Material for the task —
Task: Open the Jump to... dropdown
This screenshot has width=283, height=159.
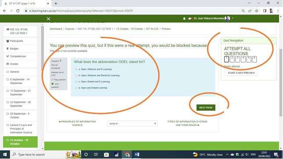Action: pos(133,124)
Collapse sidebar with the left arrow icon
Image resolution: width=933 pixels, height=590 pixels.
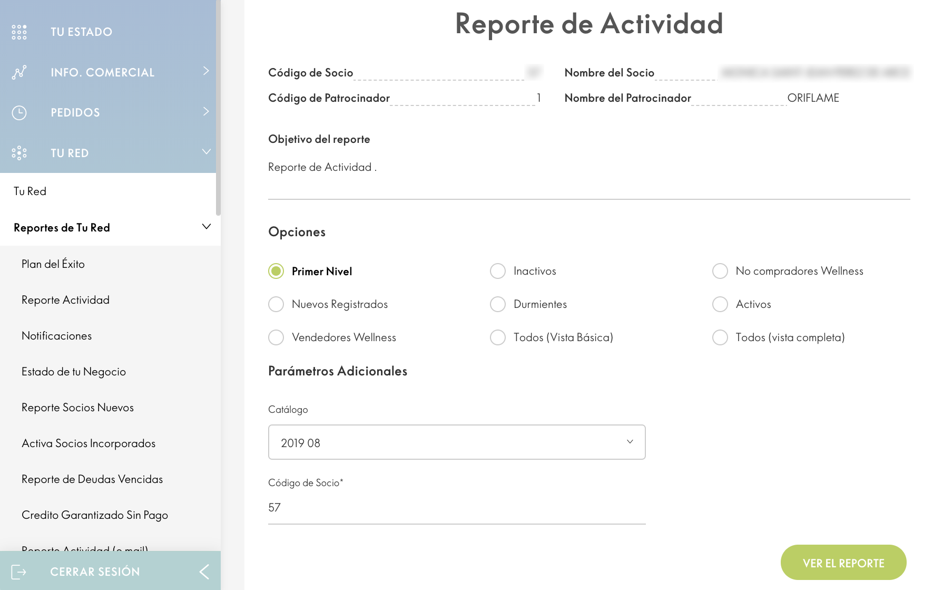pos(204,572)
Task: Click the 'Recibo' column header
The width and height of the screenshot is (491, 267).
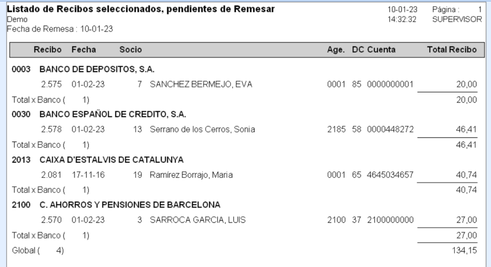Action: pos(47,50)

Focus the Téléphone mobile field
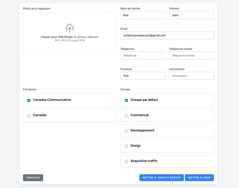(x=191, y=56)
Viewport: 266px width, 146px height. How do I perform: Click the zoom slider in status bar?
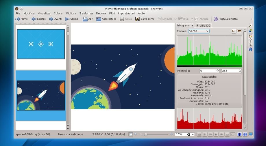[156, 134]
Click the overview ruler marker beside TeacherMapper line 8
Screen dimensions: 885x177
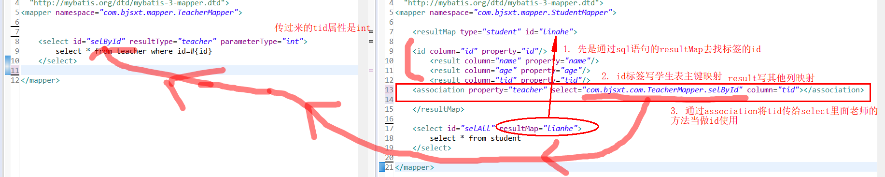pos(371,42)
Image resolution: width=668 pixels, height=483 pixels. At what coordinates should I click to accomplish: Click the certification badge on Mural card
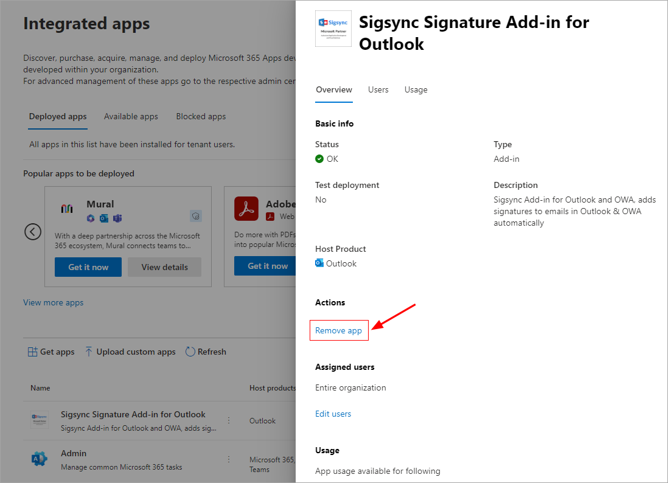(195, 216)
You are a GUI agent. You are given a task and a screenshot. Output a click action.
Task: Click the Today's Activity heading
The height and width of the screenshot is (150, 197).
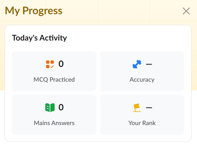[x=40, y=38]
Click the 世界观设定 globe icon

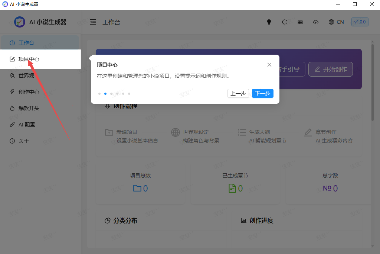click(x=176, y=132)
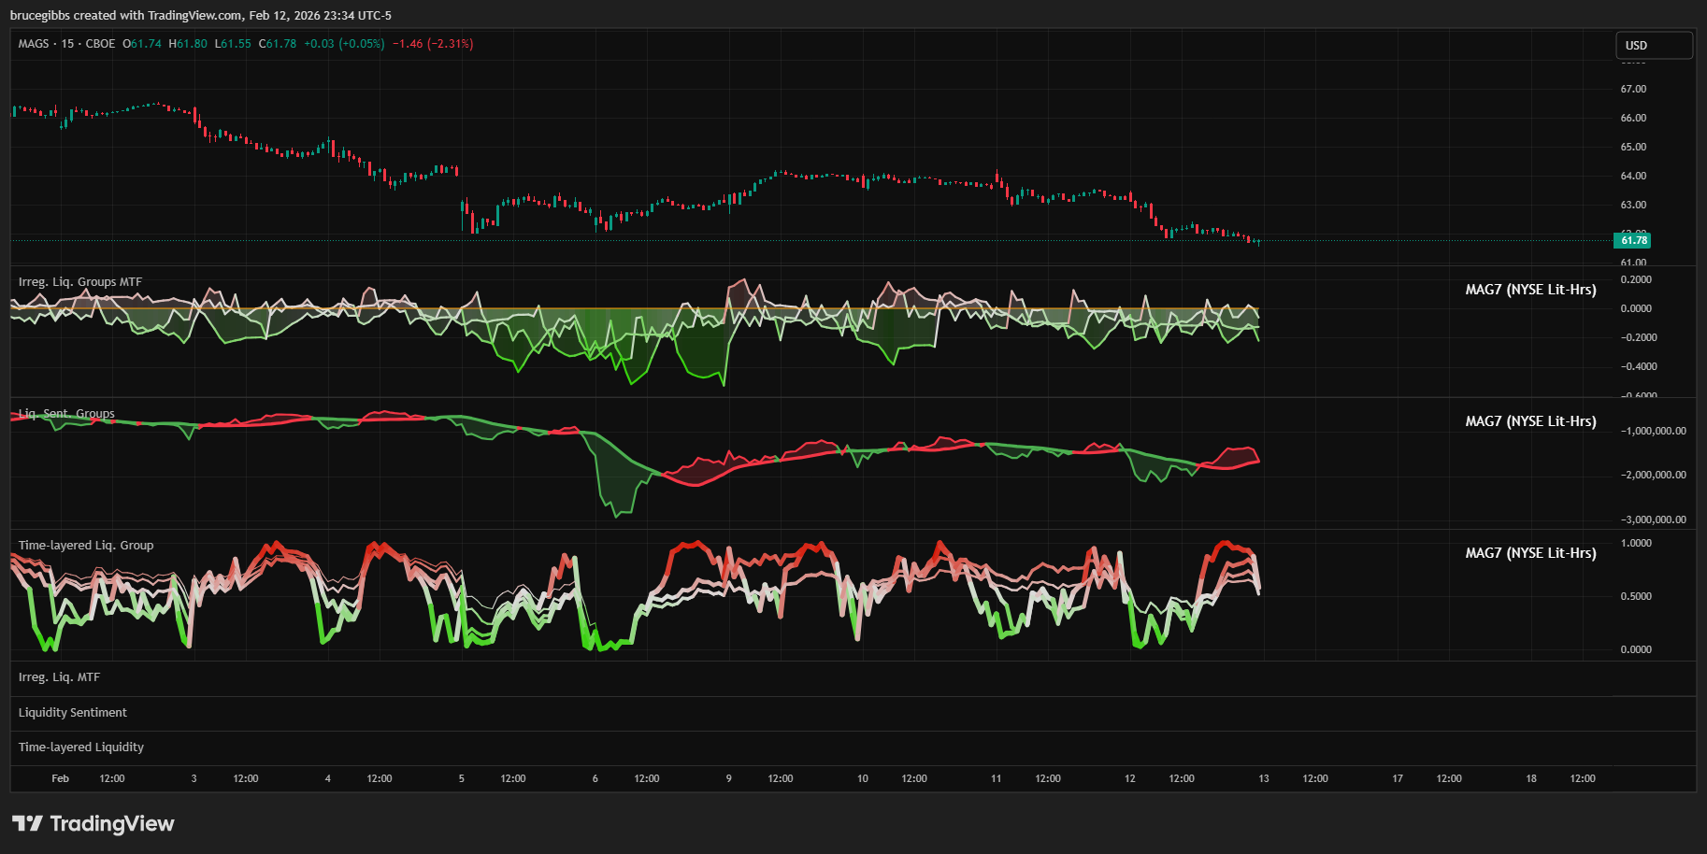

Work instructions — A verbatim copy of all the records, minus the pictures, is the expected answer.

Solution to the problem —
Task: Open the Jump to... dropdown
This screenshot has width=283, height=159.
Action: pos(133,124)
Collapse sidebar with the left arrow icon
Image resolution: width=933 pixels, height=590 pixels.
pos(204,572)
Task: Click the 'Recibo' column header
The width and height of the screenshot is (491, 267).
Action: pos(47,50)

Focus the Téléphone mobile field
(x=191, y=56)
Viewport: 266px width, 146px height. How do I perform: Click the zoom slider in status bar?
[156, 134]
Click the overview ruler marker beside TeacherMapper line 8
Screen dimensions: 885x177
pos(371,42)
Image resolution: width=668 pixels, height=483 pixels. At what coordinates should I click to accomplish: Click the certification badge on Mural card
(195, 216)
You are a GUI agent. You are given a task and a screenshot. Output a click action.
Task: Click the Today's Activity heading
The height and width of the screenshot is (150, 197).
[x=40, y=38]
Click the 世界观设定 globe icon

click(x=176, y=132)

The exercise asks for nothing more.